Custom Log Formats

Introduction

Urchin can process virtually any log file format. By providing Urchin with the necessary information about the log format, Urchin will read and parse the raw data according to your configuration. This article describes a step by step method for creating custom log formats. Once a custom format is created it can be selected in the Administration Interface as the format for any log file.

It should be noted that certain log data is required in order to create certain reports. You will need to be sure your log contains the minimally required fields for Urchin to process it. If you are unsure see the Log Files - Logging - Other Webservers document in the Urchin Administration section of the Documentation Center.

Creating Custom Formats

A custom log format is created by creating a format specification file in the

   [urchin install dir]/lib/custom/logformats/
folder. A sample file is provided called 'custom.lf'. Multiple custom files can be created. Each one needs the '.lf' extension for Urchin to recognize it. The default built-in log formats such as apache, w3c, netscape, etc. are located in
   [urchin install dir]/lib/reporting/logformats/
In each of the above directories, there is an available fields list in the fieldlist.txt file. The custom folder holds the custom fields list and the reporting folder holds the standard fields list. Custom log formats can refer to fields in either list by using the field id numbers. Once a custom format is created, it is available for selection in the Admininstration Interface. Here are the basic steps for creating a custom format:

Step 1: Copy the example
In the 'lib/custom/logformats' folder of the Urchin distribution, make a copy of the 'custom.lf' file. The new filename should not use spaces, and it needs the '.lf' extension.

Step 2: Set the primary positions
Edit the file created in the above step. The file contains a lot of useful information about each variable. The first step is to set the PrimaryPositions variable. This comma separated list identifies each field (by id number) in the log format and its relative position. Use the fieldlist.txt files in the two directories mentioned above to determine which field ids to use. If you have custom date and time formats that are different from Apache and IIS formats, use fields 16 and 17 respectively. If the date and time are together in one field, just use field 16.

Step 3: Check the fields separator
Check the FieldSeparator1 variable, and set this to the separator between your fields.

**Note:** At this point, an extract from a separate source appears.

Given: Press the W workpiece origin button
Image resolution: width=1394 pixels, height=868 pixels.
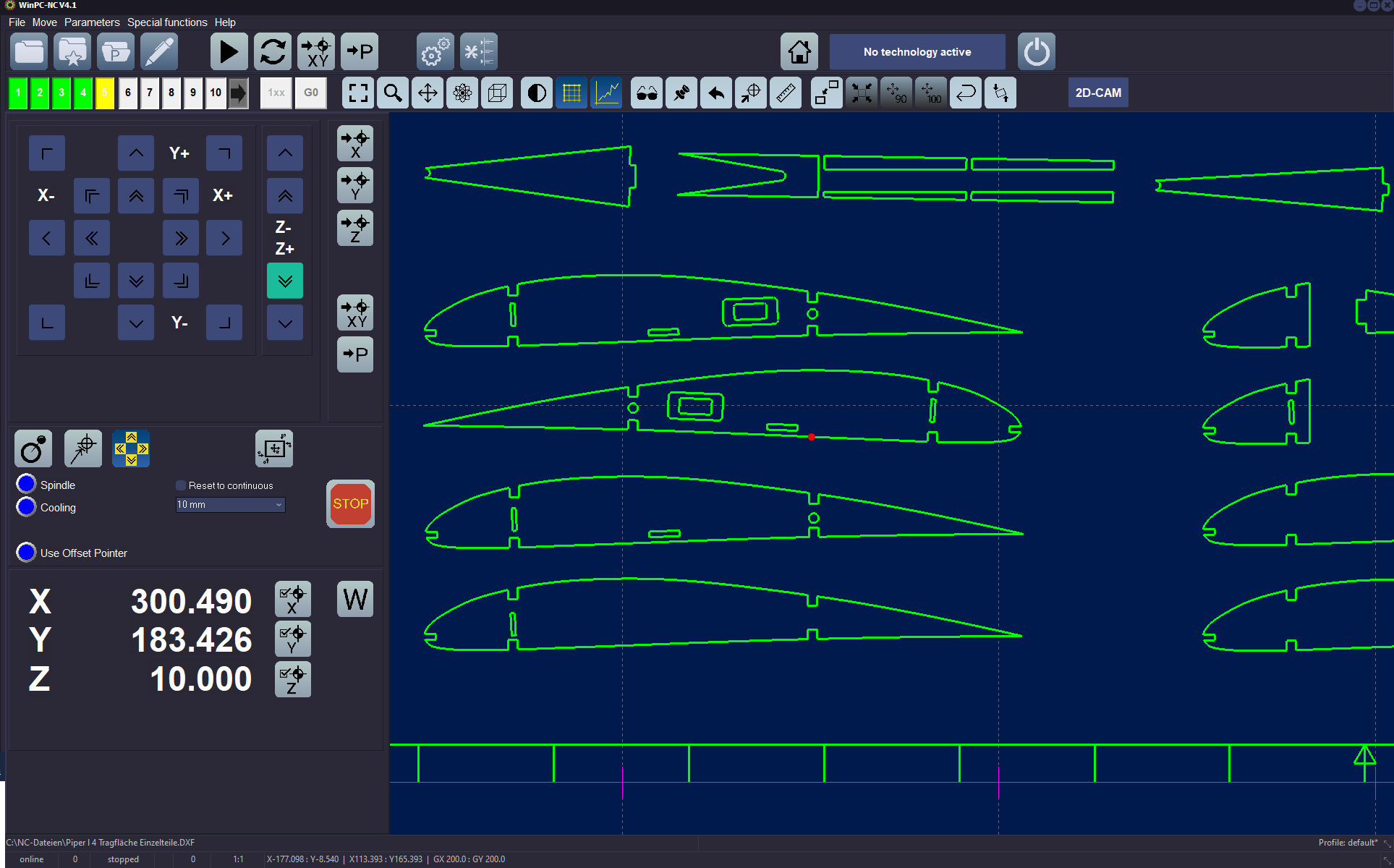Looking at the screenshot, I should pyautogui.click(x=355, y=601).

Use \s for a space and a \t for a tab.

Step 4: Is the HTTP status field available?
If the HTTP status field is available, then leave the StatusRequired variable set to YES. This will separate valid and error hits appropriately. If there is not status in the log, then set this to NO, so that all hits will be considered valid.

Step 5: Are you using a custom Date/Time format?
If so, then edit the CustomDateFormat for field 16 and the CustomTimeFormat for field 17. The format is specified using the % variables defined in the Custom Date Format article later in this section of the documentation.

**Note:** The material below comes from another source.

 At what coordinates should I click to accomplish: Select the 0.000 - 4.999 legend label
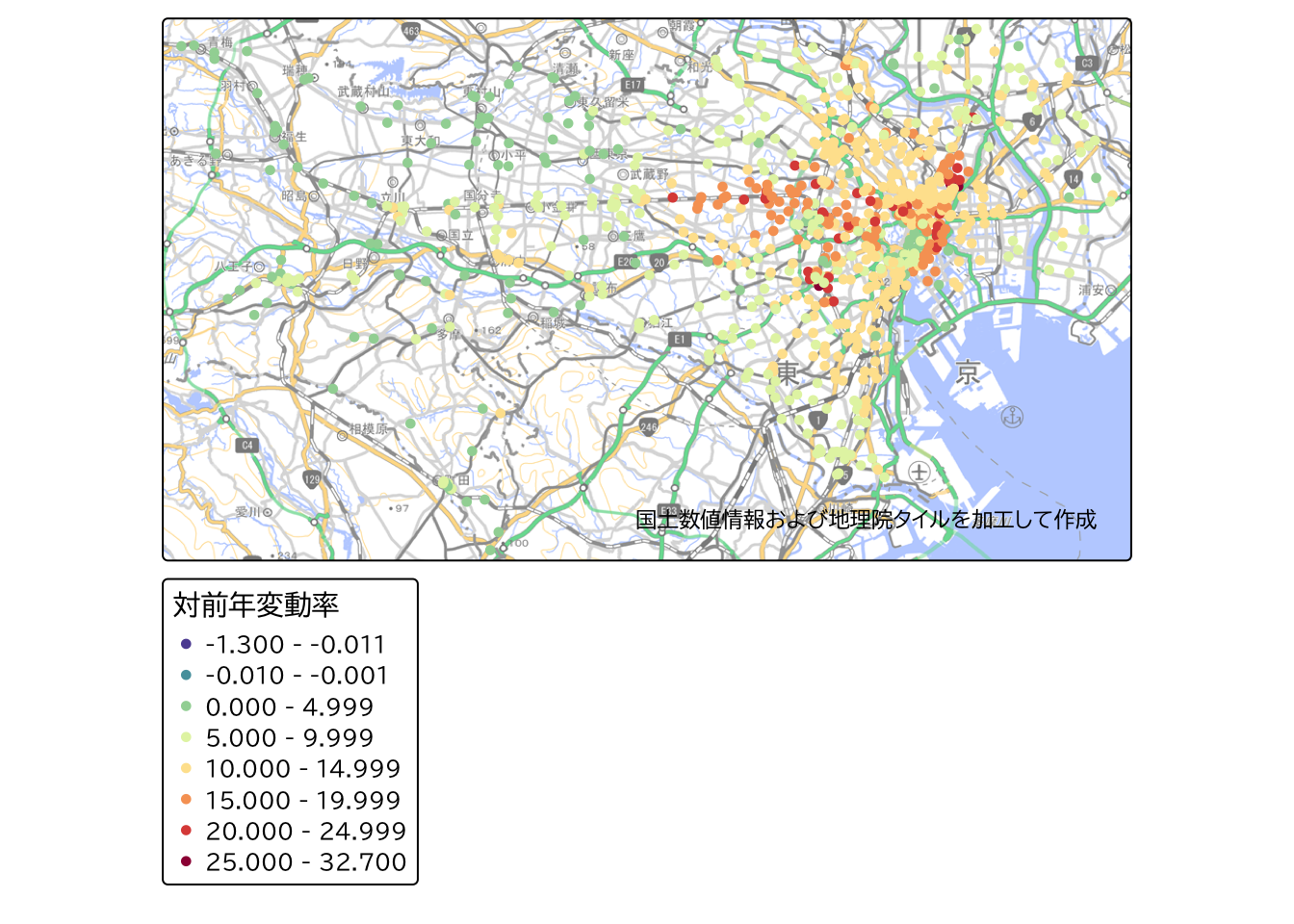click(289, 707)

Step 6: Check the other variables
Most of the other variables will be OK for most custom log formats, but check the comments provided in the file on each variable to see if it applies to your situation.

Step 7: Do you have custom calculated fields?
In addition to the format, you can specify custom calculated fields in the specification file. An example with comments is provided at the bottom of the file. The custom calculated field works the same way as the Advanced Filter in the filtering section except that custom calculated fields are processed first. Please see the article on custom calculated fields form more information.

Save the file and you ready to assign it as the format for a log file in the Administrative Interface. It will automatically show up as one of the format options in the pull down menu for log formats.